● **EXTRACT TO READ**:
__________

Question: free MSAA? edit: and also free AF?

Simon F said:
LeGreg said:
and it was not done if I remember correctly on the Kyro II
Please define "not done correctly".

"and it was not done (scaling other parts accordingly), if I remember correctly, on the Kyro II."

I simply refer to reviews at that time, I didn't own the real thing: at worse, enabling 4xfsaa reduced perf by four so it wasn't really free.
 
The Kyro architecture had no peer in 32-bit FSAA in its time. The Geforce 2 (GTS/Ultra) could match it in 16-bit FSAA, due its vastly superior fillrate and bandwidth, but struggled to perform near it, in 32-bit mode.

I think the Kyro 2 was one of few cards in its time to offer playable 32-bit 4xFSAA. It gave next to no performance hit when moving from 16 to 32-bit rendering, except at higher resolutions it probably was never really designed to handle well anyway (in being a mainstream card vs Geforce 2mx).

The FSAA was not for free, but it had the smallest performance hit of anything in its generation of cards.
 
I recall OGSS to be in relative terms bandwidth "free" on the KYROII. Of course 2*2/2xVertical up to 1024*768*32 or 2xHorizontal up to 1280*1024. The driver wouldn't allow any higher resolutions with SSAA enabled.

IMHO for it's time it was a pure GF2 MX competitor. Compare the two boards raw bandwidth and the relative Supersampling performance for each and it's easier to see where the "bandwidth free" part fits in. I'm not aware of any architecture that could use Supersampling without any fill-rate penalty; Multisampling being of course an entire chapter of it's own.

__________

● **PROBLEMS**:
1. Answer these from the Kyro II thread:
(a) Which card could match the Kyro architecture in 16-bit FSAA?
(b) Up to what resolution was 2xHorizontal available?
(c) At worst, how much did enabling 4xfsaa reduce performance, according to reviews at that time?
2. Does each statement agree with the Kyro II thread? Answer yes or no, and quote the words that decide it.
(a) The Kyro 2 took a large performance hit when moving from 16-bit to 32-bit rendering.
(b) The driver allowed higher resolutions with SSAA enabled.
(c) One poster calls the Kyro II a pure GF2 MX competitor for its time.
3. Retype the part of the Kyro II thread starting with "Question: free MSAA?" and going on through "in 32-bit mode.".
The rows after the Kyro II thread aren't needed.

__________

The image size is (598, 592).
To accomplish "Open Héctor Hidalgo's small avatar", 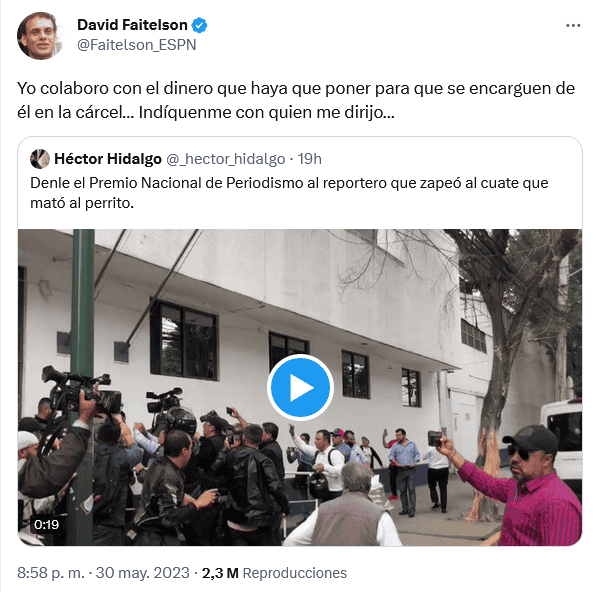I will (40, 159).
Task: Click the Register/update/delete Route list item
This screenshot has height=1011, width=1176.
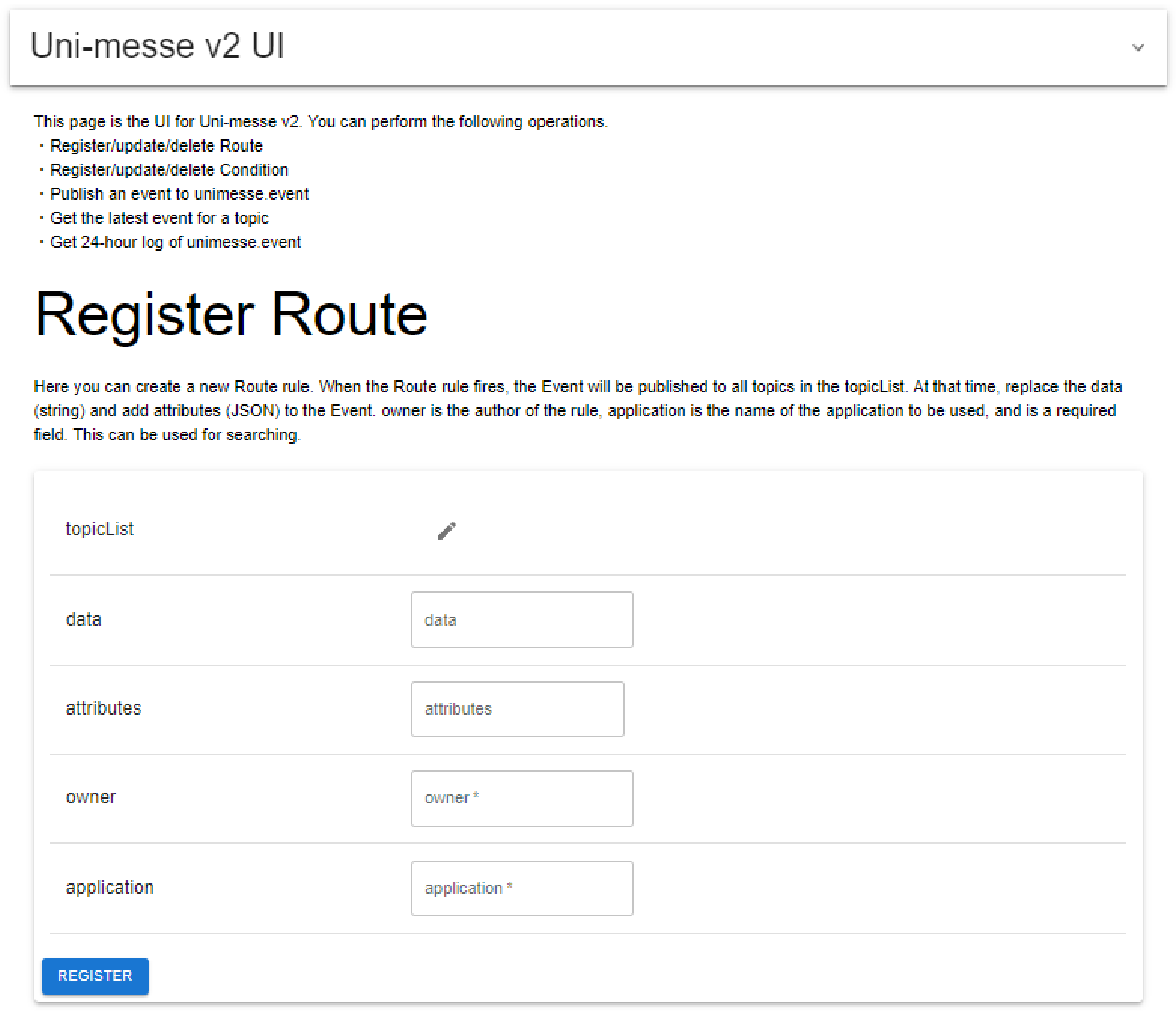Action: pos(156,146)
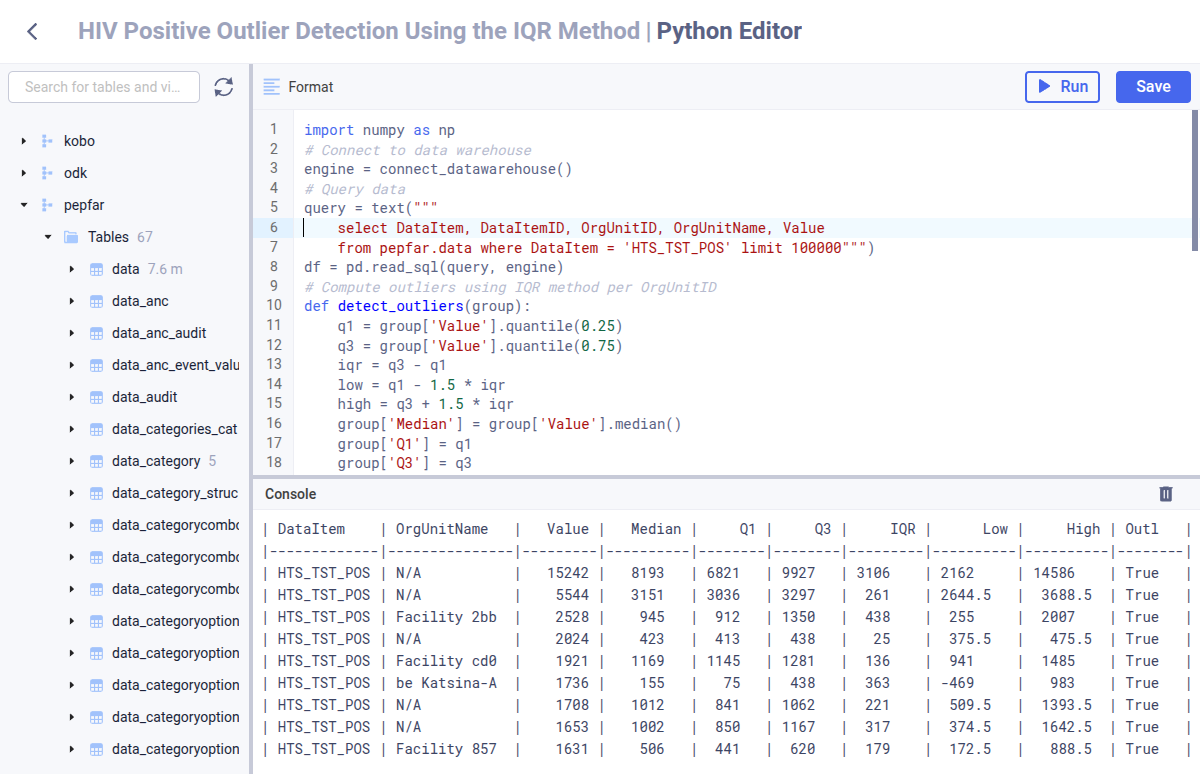Click the search field for tables and views
This screenshot has height=774, width=1200.
point(103,87)
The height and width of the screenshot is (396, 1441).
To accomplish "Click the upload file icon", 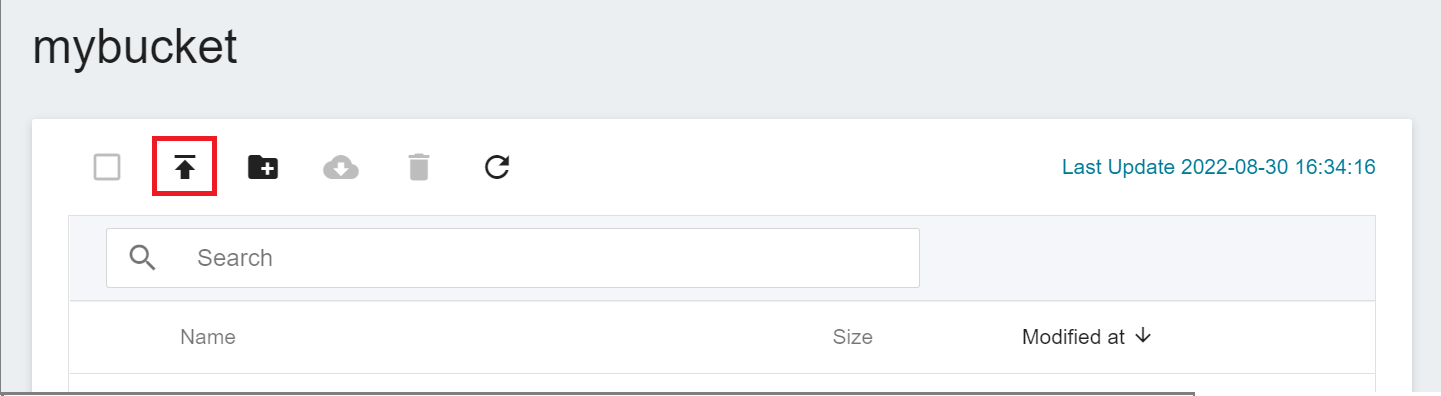I will coord(184,167).
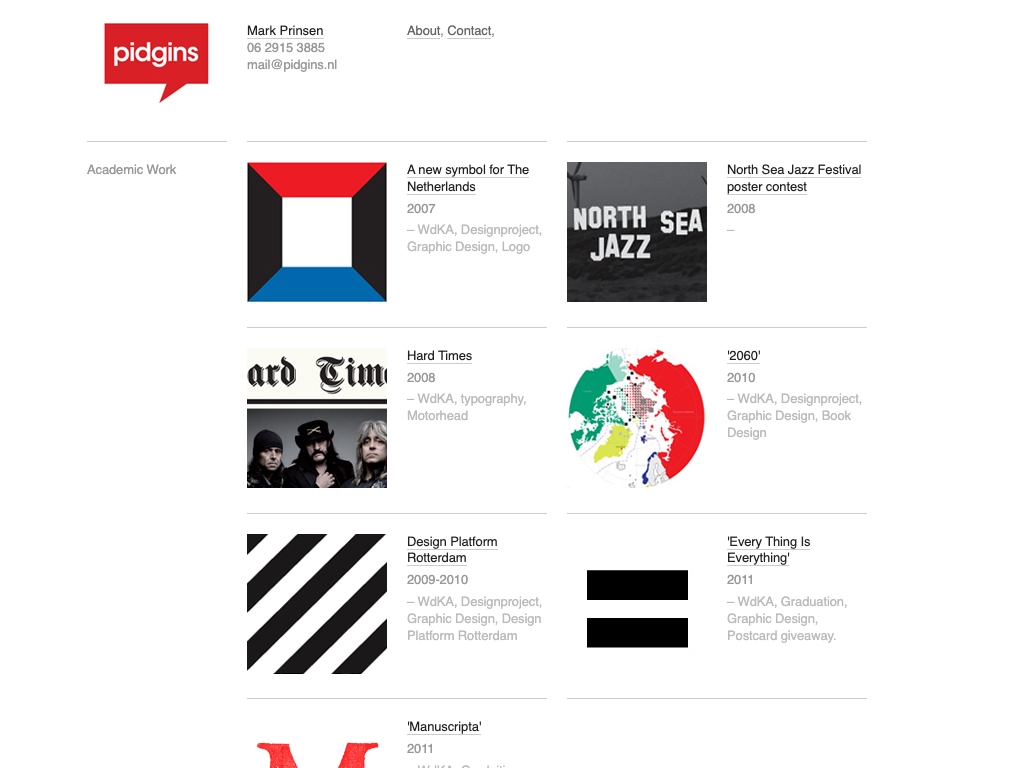Click the mail@pidgins.nl email address
Screen dimensions: 1024x768
[292, 65]
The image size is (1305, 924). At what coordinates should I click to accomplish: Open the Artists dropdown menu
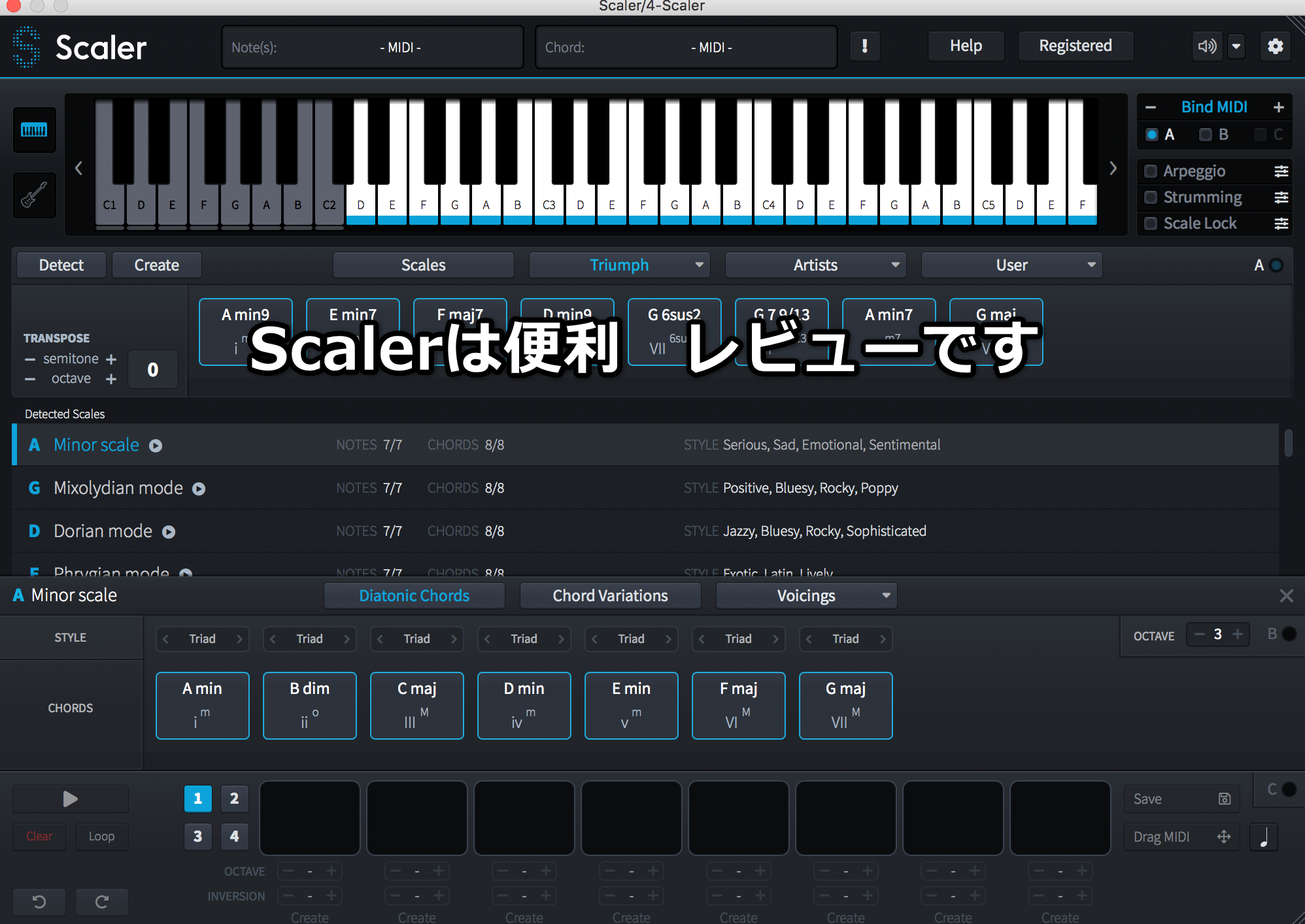pyautogui.click(x=815, y=265)
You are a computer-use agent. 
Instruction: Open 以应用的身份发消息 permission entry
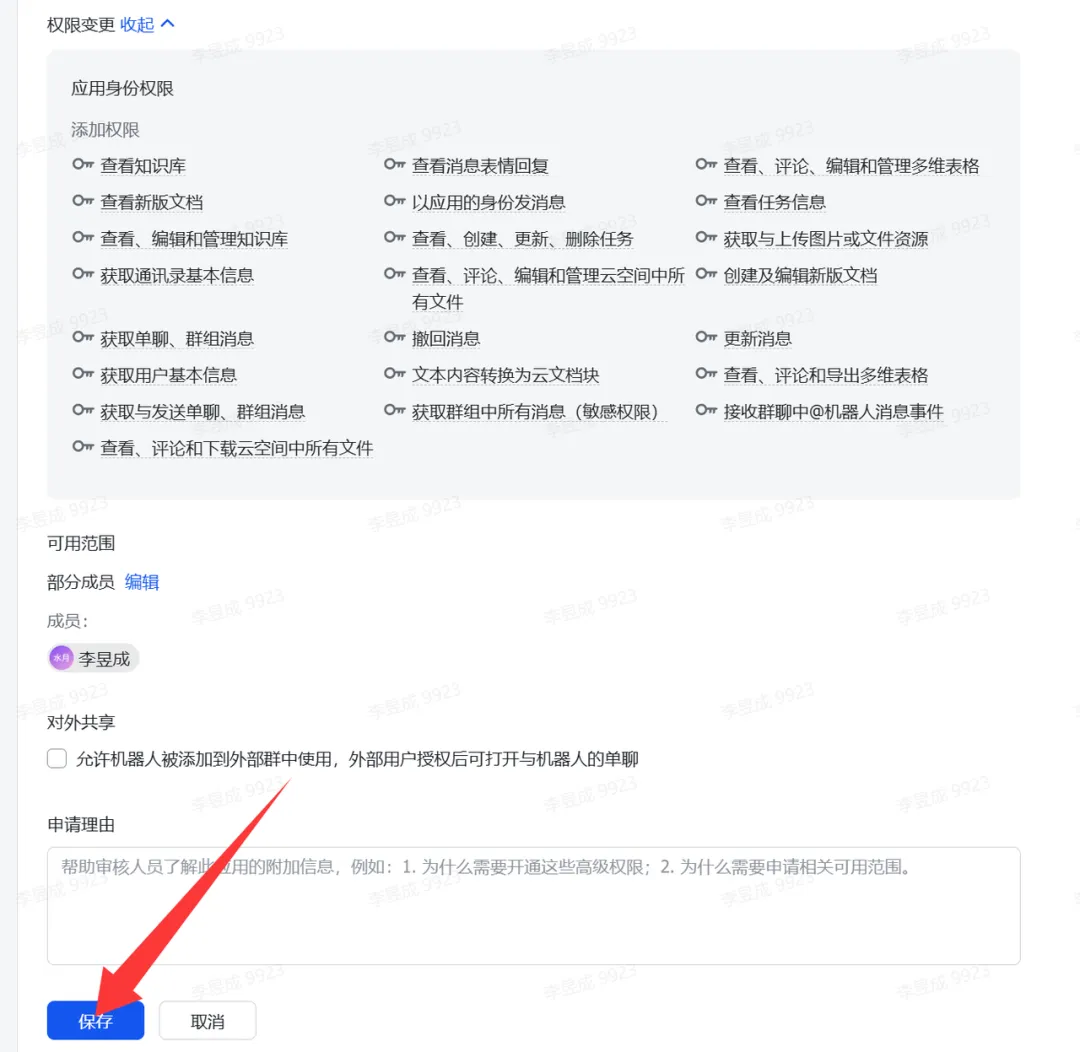click(x=488, y=203)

__________

● **ANSWERS TO THE EXERCISE**:
1.
(a) The Geforce 2 (GTS/Ultra).
(b) 1280*1024.
(c) By four.

2.
(a) No: "It gave next to no performance hit when moving from 16 to 32-bit rendering"
(b) No: "The driver wouldn't allow any higher resolutions with SSAA enabled."
(c) Yes: "IMHO for it's time it was a pure GF2 MX competitor."

3.
Question: free MSAA? edit: and also free AF?

Simon F said:
LeGreg said:
and it was not done if I remember correctly on the Kyro II
Please define "not done correctly".

"and it was not done (scaling other parts accordingly), if I remember correctly, on the Kyro II."

I simply refer to reviews at that time, I didn't own the real thing: at worse, enabling 4xfsaa reduced perf by four so it wasn't really free.
 
The Kyro architecture had no peer in 32-bit FSAA in its time. The Geforce 2 (GTS/Ultra) could match it in 16-bit FSAA, due its vastly superior fillrate and bandwidth, but struggled to perform near it, in 32-bit mode.